▸ **TO DO**: Pick up the wartime interview with a bomber rear gunner after its final line, and carry the conversation between DH and HB further.

DH: It was about three miles outside Stamford.
HB: Right. Yeah.
DH: On the main road by the way. A1.
HB: Yeah.
DH: And the airfield was on the right, and we had interlopers follow our aircraft in and they bombed the bloody girl’s place. WAAFs. Killed a lot of them.
HB: Oh dear.
DH: But anyway, that’s good. We did further training and for the skipper’s point of view nobody else. Him and me. And we practiced corkscrewing.
HB: Yeah.
DH: Do you know what that is?
HB: Yeah. Well, you. You tell me what it is.
DH: Well —
HB: I presume you were a rear gunner.
DH: Oh yeah.
HB: Yeah.
DH: We took off. Got up to a height and then we were looking for fighter. And it was there was the fighter. The skipper said, ‘Can you see what it is?’ I said, ‘Yeah. A Spitfire.’ [laughs] So, he said, ‘Right,’ he said, ‘So, is he within range?’ I said, ‘No. Miles away.’ It was amazing I could recognise it. Anyway, all of a sudden I saw this Spitfire getting closer and closer and when it got to about six hundred feet I said, ‘Corkscrew port go.’ And of course, where does the tail go? Voom.
HB: Straight up in the air.
DH: Straight up [laughs]. And I had a camera.
HB: Yeah.
DH: On the guns and I followed it to the word. Down, port, up starboard oh. Got a complete film. Complete film. So the Spitfire broke away. Waggled to say good. And that was it as far as I was concerned. And then we got back, landed and that afternoon of course the cameras went in to the photography department and they, we got a call over a tannoy, ‘Warrant Officer Mitchell and crew attend the Photography Unit.’ I thought oh, I must have made a mistake. Instead of that the bloke that did it, it was an officer and he said, ‘Watch it.’ He said. It only goes for a short while because you’re down. Up. Up. Up. You know. So we did. The film was absolutely perfect.
HB: Oh right.
DH: And this officer turned around and he said, ‘You’ve got one of the best gunners that I’ve tested.’ He said, ‘That pilot was dead from the first shot.’
HB: Really?
DH: Yeah. I thought well that’s —
HB: Yeah.
DH: And then we had the other test to show that we were fit for action. It was, you know, the usual things. Aircraft recognition.
HB: Yeah.
DH: How to load your guns and all that kind of thing. And then we all had to attend a meeting with the people who were in charge of all of that and he said, ‘We’ve got some good results.’ What was he? A squadron leader, I think. And he said, ‘We’ve got some exceptionally good people.’ So, he said, ‘136.’ I said, ‘Yes.’ ‘You’ve got nineteen and a half points.’ I said, ‘Out of how many?’ ‘Twenty.’ Nineteen and a half out of twenty. And the one thing I forgot. Where [pause] you know how the bullets go down a tray.
HB: Yeah.
DH: Into the turret. Up into the guns. Right. Now, when you stop these continue to run.
HB: Yeah.

[Collected data entries]
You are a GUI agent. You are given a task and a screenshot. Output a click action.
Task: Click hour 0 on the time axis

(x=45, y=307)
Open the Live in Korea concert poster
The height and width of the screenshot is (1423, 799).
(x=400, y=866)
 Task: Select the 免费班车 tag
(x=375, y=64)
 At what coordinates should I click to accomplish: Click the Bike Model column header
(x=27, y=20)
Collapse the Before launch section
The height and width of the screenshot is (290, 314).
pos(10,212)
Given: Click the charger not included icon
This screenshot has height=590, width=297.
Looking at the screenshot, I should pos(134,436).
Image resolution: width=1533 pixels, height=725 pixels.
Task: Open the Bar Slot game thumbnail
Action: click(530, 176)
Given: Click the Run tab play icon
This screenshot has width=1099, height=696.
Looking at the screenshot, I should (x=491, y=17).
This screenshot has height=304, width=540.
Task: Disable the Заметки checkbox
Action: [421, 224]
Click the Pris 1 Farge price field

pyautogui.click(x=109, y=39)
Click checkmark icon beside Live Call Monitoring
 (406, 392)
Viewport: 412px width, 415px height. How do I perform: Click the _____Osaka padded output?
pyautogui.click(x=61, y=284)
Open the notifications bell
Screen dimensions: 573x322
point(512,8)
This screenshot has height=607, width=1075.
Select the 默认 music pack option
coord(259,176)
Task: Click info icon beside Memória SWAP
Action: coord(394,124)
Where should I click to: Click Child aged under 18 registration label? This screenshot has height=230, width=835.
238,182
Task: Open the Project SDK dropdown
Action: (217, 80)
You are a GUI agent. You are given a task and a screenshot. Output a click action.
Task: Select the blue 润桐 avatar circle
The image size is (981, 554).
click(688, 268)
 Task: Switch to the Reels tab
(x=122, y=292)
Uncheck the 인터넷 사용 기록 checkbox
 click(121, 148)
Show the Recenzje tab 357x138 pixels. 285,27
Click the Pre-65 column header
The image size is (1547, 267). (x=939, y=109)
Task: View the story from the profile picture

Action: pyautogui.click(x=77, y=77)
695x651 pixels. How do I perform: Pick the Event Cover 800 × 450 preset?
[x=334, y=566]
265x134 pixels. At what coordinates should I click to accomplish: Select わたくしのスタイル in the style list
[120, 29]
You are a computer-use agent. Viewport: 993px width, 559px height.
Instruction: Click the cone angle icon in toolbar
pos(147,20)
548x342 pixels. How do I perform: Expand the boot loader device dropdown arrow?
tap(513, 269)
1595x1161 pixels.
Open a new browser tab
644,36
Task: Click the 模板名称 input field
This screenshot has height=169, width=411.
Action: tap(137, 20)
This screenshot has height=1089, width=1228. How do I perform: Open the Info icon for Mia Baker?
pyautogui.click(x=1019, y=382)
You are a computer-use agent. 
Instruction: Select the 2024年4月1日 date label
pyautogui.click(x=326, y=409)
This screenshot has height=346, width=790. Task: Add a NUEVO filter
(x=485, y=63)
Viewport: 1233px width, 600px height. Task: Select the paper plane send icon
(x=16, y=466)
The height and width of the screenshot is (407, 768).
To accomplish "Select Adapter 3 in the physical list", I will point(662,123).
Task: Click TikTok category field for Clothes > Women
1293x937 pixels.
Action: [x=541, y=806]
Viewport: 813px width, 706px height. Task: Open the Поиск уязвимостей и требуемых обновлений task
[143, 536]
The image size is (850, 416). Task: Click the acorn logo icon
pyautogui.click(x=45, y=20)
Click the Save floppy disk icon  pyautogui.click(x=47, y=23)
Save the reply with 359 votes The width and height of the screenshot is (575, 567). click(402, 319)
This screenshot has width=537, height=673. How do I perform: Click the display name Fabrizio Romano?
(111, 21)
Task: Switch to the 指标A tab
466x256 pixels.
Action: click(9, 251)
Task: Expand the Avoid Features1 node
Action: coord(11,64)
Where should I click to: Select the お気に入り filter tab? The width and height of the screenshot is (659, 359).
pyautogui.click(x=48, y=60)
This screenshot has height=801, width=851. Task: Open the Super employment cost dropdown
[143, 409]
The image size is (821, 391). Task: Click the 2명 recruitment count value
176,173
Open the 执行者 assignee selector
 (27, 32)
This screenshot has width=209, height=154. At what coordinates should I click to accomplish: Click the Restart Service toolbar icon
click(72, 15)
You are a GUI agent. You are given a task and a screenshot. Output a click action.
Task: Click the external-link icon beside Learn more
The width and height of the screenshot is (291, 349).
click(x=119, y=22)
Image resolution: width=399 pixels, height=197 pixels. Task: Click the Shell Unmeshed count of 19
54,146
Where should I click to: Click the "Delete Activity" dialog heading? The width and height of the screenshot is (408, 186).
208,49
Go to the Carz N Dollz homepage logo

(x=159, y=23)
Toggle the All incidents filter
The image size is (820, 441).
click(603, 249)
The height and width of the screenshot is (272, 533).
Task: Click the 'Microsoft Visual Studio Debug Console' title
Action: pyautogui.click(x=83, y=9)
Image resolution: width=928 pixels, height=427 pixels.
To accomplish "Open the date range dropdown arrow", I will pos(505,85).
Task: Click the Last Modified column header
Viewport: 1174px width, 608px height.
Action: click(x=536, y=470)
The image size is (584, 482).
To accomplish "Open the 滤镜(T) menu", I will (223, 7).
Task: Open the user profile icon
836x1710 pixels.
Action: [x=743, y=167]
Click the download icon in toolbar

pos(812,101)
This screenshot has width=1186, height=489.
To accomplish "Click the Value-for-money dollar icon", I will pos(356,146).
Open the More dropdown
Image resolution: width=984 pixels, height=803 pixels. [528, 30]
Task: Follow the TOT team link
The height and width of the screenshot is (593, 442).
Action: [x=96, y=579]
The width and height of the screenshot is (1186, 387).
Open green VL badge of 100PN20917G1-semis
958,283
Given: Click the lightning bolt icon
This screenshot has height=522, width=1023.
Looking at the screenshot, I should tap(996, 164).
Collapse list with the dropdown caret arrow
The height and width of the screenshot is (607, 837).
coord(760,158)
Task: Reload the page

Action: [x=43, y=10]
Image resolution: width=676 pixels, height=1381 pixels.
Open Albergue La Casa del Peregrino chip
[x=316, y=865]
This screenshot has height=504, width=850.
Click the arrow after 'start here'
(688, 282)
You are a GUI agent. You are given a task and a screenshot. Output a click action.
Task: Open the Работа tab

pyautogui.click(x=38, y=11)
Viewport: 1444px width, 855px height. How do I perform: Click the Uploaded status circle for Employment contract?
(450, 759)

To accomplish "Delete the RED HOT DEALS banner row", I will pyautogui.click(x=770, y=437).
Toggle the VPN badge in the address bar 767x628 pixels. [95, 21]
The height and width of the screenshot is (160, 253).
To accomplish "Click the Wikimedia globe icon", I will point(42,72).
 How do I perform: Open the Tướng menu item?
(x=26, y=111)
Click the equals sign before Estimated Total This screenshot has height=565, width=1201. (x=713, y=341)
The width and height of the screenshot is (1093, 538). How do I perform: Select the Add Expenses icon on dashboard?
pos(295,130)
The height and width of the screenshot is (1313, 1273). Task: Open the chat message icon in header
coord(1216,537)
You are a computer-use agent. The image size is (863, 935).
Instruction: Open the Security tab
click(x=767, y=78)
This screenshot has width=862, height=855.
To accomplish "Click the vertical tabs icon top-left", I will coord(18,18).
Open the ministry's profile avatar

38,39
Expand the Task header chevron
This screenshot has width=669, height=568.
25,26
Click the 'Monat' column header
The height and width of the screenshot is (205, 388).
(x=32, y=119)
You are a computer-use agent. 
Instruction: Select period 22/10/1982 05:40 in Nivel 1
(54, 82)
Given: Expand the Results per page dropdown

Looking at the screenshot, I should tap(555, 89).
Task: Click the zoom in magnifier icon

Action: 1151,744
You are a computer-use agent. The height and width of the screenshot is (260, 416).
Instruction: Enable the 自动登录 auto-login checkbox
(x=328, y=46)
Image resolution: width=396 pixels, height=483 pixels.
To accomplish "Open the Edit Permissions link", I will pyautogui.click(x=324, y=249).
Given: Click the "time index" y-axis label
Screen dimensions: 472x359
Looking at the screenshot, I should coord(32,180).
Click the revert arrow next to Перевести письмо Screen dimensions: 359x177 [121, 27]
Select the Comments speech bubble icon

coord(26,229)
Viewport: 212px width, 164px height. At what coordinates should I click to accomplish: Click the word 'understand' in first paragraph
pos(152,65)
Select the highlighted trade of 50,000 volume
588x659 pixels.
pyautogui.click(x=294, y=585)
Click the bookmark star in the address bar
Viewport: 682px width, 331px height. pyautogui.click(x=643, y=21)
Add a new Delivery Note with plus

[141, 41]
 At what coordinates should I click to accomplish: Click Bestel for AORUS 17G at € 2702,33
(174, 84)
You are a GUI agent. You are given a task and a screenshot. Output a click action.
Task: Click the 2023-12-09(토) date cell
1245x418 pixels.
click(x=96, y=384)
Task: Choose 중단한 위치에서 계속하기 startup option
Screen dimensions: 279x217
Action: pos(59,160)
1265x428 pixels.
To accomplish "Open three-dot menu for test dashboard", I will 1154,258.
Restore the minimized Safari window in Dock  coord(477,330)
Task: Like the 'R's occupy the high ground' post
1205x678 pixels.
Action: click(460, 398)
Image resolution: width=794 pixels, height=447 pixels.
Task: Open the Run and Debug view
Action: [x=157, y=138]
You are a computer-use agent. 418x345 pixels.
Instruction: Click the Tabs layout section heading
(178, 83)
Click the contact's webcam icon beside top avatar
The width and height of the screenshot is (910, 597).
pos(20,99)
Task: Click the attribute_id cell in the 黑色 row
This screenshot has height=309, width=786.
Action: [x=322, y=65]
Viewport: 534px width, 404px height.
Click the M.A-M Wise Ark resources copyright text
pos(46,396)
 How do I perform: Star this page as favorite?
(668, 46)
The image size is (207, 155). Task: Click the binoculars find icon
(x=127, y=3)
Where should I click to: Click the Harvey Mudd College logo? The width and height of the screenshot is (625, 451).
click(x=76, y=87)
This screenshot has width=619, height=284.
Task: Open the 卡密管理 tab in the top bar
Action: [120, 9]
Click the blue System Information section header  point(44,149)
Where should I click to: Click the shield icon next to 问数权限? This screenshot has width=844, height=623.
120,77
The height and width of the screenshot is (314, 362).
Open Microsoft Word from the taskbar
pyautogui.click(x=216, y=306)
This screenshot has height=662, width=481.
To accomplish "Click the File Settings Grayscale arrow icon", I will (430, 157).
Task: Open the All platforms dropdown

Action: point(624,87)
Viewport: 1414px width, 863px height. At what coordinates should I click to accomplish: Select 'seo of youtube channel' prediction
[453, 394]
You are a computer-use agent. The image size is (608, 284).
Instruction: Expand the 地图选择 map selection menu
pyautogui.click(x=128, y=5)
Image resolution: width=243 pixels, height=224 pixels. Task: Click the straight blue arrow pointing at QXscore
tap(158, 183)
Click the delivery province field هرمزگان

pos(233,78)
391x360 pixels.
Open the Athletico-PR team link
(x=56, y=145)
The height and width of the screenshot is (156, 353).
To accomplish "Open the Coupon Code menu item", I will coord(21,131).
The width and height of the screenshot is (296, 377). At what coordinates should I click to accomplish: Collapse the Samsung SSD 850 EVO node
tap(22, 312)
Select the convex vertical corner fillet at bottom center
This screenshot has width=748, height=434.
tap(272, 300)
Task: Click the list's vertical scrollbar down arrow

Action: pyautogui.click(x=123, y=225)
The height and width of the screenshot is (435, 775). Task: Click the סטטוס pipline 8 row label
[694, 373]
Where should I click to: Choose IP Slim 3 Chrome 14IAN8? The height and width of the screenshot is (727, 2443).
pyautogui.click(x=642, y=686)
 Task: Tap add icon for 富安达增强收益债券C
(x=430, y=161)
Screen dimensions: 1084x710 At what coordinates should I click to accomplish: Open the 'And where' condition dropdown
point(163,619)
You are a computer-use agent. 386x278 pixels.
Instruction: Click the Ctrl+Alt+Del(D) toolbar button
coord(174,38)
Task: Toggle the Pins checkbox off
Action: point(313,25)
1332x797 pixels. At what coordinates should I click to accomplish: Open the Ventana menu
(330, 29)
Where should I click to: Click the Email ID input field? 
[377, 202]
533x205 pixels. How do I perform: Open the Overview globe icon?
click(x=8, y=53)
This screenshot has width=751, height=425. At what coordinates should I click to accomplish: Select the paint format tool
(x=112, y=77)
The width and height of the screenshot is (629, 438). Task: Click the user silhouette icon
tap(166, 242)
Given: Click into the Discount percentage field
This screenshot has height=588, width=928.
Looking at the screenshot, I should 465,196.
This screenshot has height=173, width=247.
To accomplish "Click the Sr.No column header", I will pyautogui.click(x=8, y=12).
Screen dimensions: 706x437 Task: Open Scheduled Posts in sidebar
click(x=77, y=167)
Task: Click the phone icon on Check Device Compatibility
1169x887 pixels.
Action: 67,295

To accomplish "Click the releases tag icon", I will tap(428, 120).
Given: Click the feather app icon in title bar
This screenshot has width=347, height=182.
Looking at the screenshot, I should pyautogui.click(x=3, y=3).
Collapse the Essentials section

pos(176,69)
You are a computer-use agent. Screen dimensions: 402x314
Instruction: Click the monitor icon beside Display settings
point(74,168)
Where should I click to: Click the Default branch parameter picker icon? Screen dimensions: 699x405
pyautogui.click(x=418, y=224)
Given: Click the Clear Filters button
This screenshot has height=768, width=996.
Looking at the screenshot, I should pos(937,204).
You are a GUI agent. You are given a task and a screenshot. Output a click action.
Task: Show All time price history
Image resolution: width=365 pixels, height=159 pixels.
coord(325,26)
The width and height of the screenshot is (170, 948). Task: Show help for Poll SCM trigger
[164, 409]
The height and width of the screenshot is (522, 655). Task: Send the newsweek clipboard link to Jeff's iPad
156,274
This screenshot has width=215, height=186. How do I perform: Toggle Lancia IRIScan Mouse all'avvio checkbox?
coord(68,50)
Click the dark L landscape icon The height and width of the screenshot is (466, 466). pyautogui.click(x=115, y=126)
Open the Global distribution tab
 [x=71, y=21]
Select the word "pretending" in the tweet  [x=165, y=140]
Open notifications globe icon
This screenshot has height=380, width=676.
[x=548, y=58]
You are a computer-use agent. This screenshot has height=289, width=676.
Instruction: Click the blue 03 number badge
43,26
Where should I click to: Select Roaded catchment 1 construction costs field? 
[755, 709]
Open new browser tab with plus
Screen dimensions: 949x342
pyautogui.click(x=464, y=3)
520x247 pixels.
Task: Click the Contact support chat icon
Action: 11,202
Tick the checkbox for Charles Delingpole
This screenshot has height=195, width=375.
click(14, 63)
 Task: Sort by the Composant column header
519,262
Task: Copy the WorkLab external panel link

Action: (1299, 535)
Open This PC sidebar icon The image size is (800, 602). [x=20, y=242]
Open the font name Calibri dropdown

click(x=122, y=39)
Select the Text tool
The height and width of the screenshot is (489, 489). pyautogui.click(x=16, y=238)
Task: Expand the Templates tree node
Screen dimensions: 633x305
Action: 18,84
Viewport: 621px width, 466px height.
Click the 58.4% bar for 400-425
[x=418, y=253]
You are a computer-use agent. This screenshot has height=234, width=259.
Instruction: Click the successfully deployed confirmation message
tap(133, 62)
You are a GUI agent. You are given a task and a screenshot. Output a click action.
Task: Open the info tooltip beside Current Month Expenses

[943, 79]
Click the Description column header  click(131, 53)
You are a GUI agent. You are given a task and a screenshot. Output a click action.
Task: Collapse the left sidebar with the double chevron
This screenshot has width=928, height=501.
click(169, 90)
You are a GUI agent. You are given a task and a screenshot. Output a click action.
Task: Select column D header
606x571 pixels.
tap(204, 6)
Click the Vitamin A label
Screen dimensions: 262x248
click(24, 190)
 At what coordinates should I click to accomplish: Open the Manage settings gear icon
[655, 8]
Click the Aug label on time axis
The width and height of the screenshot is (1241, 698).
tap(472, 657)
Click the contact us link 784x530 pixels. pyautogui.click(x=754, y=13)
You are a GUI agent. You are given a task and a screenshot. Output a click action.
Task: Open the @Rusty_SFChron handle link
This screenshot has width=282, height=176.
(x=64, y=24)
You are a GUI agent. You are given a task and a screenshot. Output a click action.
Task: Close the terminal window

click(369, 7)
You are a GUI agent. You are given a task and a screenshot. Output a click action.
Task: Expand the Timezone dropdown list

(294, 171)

▸ **EXERCISE OUTPUT**:
DH: So something has got to stop them. At the bottom of the tray here there’s a hole like that which just fits the bullet. So it goes into that hole and it stops running.
HB: Right.
DH: And that’s what I missed.
HB: Oh.
DH: And my mid-upper gunner got nineteen. Just shows you doesn’t it?
HB: That’s, it’s still pretty good.
DH: To me it was of interest because I wanted to be perfect as a —
HB: Yeah.
DH: It’s a, I’m a defender.
HB: Yeah.
DH: You know. So, we did. It was good.
HB: Yeah.
DH: And then from there I went to oh I can’t remember the name. I did tell you.
HB: Was this being posted to a squadron?
DH: Yeah. 625.
HB: 625, yeah.
DH: Which was, come on. It’s six miles outside. North of Lincoln. It’s a permanent station.
HB: At Scampton.
DH: Scampton.
HB: I wasn’t supposed to help you there but —
DH: No.
HB: I thought I would.
DH: Yeah.
HB: Being as you got nineteen and a half for your gunnery I thought I’ll let you have that.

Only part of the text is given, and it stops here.